▶ PAGE EXTRACT:
Moddy isn't widely available yet -- but it will be soon for Moderne customers so keep your eyes out for it.
This week we introduced Dustin Lehr, our new CISO. Sam and Dustin had a lengthy discussion about security and the culture around it. They discussed practical ways to keep team engaged in protecting code, and how to address the ongoing challenge of transitioning from a "throw-it-over-the-wall" mentality to a collaborative, empowered environment.
Top Tips & Techniques for Recipe Authors (February 26th, 2025)
If you want to attend, consider using our promo code: DN25MODERNE30.
Main topic for the week
Sam took us through a variety of recipe authoring tips. Below you can find a very high-level summary of each tip, but if you want to know more please check out the video.
Tip 1: Parse text you need into LST elements with parsers.
Tip 1.5: Save the results of those computations into the execution context so you won't have to do them frequently. When possible, cache things that are invariable.
Tip 2: Debugging JavaTemplates - use doBeforeParseTemplate().
Tip 3: Create sub-visitors when you have something complex.
Tip 4: How to do HTTP communication in a recipe
Tip 5: Delegate to scanning recipes
Type Tables: Breaking up with classpath drama (February 19th, 2025)
If you want to attend, consider using our promo code: DN25MODERNE30.
Releases:
Lombok support has been officially released. Make sure you're using version v8.45.5 or higher.
Main topic for the week - type tables
Historically, many of our recipes that updated insecure libraries to secure ones caused some problems for people that had vulnerability scanners. That's because, as part of fixing the old code, we needed to have the old JARs to compile that old code. The JARs were never executed, but it still caused people to be concerned. To remedy this, we've created type tables.
Now, instead of pulling in the whole JAR, we throw away the implementation and take just enough for type attribution. These type types are not a class and can't be re-hydrated into anything executable. This lets us run recipes against old, insecure code without having to take in a concerning JAR.

▶ GIVEN ENTRIES:
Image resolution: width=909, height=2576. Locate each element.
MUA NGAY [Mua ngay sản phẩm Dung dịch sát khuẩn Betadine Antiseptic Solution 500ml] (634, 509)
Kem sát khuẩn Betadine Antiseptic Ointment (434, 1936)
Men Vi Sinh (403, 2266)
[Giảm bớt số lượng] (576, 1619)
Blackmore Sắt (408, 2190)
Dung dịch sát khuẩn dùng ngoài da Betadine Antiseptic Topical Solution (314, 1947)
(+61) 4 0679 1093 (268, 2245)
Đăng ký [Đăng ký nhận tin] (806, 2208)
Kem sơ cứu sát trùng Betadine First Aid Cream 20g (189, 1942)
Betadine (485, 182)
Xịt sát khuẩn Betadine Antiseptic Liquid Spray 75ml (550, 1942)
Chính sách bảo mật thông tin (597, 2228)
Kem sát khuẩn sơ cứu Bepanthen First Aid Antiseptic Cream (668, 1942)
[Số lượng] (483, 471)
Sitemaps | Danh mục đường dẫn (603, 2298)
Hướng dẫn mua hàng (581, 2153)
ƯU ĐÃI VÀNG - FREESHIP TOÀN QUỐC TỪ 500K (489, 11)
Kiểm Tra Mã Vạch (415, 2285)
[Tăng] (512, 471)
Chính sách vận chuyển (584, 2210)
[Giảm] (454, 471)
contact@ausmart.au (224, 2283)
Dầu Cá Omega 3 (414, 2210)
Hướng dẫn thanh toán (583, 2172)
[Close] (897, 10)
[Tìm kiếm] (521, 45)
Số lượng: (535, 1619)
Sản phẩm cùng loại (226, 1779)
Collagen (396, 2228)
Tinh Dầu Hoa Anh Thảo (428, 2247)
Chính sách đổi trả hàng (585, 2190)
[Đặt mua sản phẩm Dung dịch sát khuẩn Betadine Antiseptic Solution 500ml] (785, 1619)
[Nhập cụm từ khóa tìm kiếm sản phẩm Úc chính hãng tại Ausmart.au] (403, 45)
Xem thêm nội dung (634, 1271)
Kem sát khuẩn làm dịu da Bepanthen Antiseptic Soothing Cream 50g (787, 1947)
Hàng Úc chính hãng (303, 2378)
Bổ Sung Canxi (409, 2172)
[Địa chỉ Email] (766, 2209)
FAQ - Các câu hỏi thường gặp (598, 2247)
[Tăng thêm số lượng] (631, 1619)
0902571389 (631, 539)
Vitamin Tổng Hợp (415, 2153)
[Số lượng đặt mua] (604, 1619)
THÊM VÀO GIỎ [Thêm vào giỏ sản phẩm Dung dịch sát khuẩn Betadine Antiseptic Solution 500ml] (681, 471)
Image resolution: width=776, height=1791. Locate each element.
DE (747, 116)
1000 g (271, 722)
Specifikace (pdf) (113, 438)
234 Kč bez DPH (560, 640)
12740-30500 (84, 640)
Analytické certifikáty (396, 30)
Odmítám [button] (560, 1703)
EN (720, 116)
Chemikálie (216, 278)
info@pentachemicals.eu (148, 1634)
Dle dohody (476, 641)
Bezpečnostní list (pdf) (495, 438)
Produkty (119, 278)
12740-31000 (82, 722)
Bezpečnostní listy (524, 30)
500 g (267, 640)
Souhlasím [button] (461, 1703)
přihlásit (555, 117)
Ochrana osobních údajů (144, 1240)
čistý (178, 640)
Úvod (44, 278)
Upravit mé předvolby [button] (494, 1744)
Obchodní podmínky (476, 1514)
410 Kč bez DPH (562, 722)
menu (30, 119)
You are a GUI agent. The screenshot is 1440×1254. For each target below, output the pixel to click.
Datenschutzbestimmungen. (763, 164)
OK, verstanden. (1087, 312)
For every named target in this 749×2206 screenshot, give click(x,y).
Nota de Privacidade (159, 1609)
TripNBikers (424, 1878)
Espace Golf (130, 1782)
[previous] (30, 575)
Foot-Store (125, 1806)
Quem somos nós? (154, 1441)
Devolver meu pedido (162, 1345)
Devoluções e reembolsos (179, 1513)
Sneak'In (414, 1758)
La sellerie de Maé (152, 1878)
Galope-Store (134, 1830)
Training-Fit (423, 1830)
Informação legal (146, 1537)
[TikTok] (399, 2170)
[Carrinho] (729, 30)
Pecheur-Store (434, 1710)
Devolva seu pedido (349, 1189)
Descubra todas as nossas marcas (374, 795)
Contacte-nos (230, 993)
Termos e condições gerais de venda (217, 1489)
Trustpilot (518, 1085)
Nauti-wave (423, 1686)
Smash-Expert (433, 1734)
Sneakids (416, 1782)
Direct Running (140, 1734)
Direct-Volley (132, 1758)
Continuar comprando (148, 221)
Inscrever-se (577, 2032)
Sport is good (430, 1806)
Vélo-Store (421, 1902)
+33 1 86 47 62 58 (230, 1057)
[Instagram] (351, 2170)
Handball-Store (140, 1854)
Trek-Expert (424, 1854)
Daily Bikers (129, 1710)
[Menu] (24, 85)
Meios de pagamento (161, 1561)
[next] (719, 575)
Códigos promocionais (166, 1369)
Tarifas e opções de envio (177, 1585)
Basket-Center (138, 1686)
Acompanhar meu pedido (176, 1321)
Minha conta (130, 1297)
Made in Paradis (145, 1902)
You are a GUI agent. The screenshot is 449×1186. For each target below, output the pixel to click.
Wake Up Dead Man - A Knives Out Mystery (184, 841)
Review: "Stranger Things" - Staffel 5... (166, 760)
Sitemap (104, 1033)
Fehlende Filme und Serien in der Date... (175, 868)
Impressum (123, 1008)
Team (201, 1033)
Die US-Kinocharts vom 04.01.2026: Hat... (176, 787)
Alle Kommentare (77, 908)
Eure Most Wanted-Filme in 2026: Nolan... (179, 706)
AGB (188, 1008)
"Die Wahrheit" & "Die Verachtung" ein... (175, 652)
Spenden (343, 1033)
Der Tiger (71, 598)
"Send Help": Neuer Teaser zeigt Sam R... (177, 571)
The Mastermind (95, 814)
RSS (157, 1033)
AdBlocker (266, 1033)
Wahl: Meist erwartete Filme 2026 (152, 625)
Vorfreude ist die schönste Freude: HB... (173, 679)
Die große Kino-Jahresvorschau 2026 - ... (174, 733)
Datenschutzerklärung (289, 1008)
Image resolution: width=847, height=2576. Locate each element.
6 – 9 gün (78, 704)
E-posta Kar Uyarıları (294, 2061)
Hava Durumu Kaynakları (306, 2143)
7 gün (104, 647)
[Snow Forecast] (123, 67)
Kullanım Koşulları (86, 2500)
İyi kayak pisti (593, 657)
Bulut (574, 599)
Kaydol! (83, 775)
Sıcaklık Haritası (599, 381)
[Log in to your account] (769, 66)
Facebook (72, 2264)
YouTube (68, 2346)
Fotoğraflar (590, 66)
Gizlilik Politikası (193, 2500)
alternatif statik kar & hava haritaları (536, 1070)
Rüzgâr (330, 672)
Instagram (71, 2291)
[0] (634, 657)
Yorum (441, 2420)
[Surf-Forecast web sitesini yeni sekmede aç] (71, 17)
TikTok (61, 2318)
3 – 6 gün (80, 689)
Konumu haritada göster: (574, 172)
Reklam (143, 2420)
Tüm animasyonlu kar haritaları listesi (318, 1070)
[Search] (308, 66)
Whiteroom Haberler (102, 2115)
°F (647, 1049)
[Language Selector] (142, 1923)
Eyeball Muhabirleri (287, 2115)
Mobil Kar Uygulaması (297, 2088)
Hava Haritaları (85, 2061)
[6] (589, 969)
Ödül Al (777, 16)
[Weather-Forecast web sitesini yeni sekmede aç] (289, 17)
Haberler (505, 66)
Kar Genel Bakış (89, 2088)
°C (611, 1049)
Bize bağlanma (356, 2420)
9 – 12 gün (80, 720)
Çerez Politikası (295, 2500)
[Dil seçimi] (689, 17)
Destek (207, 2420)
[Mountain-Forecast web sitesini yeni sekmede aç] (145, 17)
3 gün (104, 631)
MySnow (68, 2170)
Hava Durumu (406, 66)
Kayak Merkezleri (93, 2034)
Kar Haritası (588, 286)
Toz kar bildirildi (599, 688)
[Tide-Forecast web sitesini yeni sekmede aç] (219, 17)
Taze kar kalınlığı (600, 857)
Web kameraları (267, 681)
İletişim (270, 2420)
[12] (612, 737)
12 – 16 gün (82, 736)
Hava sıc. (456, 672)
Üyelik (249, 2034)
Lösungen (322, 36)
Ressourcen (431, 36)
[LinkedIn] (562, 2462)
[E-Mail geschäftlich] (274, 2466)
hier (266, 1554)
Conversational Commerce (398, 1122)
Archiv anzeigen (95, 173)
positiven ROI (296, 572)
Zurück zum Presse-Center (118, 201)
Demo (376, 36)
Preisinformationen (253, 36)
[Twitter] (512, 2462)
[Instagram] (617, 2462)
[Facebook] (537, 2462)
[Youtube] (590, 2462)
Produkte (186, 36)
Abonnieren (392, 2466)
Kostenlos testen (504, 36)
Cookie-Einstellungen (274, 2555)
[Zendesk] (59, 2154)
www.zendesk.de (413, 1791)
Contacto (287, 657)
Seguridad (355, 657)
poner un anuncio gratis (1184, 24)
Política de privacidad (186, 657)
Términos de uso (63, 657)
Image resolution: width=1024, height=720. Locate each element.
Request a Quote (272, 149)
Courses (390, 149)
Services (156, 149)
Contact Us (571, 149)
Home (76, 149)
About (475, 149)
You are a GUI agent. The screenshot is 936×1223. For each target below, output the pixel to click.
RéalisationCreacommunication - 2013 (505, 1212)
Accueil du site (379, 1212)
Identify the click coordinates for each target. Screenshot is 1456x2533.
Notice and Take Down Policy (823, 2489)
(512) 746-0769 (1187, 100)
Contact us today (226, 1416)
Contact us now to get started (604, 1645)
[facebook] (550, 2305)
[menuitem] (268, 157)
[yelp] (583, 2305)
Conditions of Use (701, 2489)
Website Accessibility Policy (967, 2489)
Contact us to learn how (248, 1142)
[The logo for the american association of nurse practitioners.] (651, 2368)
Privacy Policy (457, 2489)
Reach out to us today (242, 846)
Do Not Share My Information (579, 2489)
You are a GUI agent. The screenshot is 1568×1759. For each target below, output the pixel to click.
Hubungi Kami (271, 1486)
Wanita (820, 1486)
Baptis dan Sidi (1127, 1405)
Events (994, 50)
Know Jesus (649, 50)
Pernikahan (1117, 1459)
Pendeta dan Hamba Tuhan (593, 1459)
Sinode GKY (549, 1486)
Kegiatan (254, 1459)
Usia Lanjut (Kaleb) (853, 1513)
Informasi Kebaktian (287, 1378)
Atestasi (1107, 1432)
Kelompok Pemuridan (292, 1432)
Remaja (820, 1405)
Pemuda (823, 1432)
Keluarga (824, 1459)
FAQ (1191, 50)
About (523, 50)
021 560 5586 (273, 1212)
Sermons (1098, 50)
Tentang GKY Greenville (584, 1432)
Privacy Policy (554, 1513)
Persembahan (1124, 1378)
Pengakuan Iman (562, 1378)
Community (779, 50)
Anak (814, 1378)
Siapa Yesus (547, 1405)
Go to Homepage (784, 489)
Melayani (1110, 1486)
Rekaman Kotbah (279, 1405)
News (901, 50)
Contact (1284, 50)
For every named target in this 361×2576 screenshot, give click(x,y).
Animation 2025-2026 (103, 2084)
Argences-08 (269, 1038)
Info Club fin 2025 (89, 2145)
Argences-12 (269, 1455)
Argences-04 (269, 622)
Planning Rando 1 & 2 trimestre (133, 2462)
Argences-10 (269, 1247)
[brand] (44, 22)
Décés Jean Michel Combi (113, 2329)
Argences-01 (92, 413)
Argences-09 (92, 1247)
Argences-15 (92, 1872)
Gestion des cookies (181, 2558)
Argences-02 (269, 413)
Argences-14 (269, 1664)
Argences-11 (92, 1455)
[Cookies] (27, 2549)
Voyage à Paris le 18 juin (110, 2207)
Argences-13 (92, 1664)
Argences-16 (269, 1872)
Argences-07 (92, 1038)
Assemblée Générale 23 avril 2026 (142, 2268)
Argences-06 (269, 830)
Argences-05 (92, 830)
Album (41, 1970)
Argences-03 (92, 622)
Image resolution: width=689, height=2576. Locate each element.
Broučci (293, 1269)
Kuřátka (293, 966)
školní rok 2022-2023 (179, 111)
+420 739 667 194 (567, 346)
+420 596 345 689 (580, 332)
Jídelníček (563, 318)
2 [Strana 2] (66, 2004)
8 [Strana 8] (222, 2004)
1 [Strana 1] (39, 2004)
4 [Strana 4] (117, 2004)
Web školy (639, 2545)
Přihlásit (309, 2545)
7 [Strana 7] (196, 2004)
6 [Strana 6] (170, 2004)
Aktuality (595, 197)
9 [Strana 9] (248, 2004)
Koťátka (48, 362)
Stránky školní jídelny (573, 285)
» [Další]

▶ WHAT THIS EXERCISE ASKS:
• 1. Set down the section of the Moderne update notes starting at "Top Tips & Techniques" and ending at "(February 19th, 2025)", word for word.
• 2. According to the Moderne update notes, what version do you need to use the officially released Lombok support?

▶ OUTPUTS IN ORDER:
• 1.
Top Tips & Techniques for Recipe Authors (February 26th, 2025)
If you want to attend, consider using our promo code: DN25MODERNE30.
Main topic for the week
Sam took us through a variety of recipe authoring tips. Below you can find a very high-level summary of each tip, but if you want to know more please check out the video.
Tip 1: Parse text you need into LST elements with parsers.
Tip 1.5: Save the results of those computations into the execution context so you won't have to do them frequently. When possible, cache things that are invariable.
Tip 2: Debugging JavaTemplates - use doBeforeParseTemplate().
Tip 3: Create sub-visitors when you have something complex.
Tip 4: How to do HTTP communication in a recipe
Tip 5: Delegate to scanning recipes
Type Tables: Breaking up with classpath drama (February 19th, 2025)

• 2. Version v8.45.5 or higher.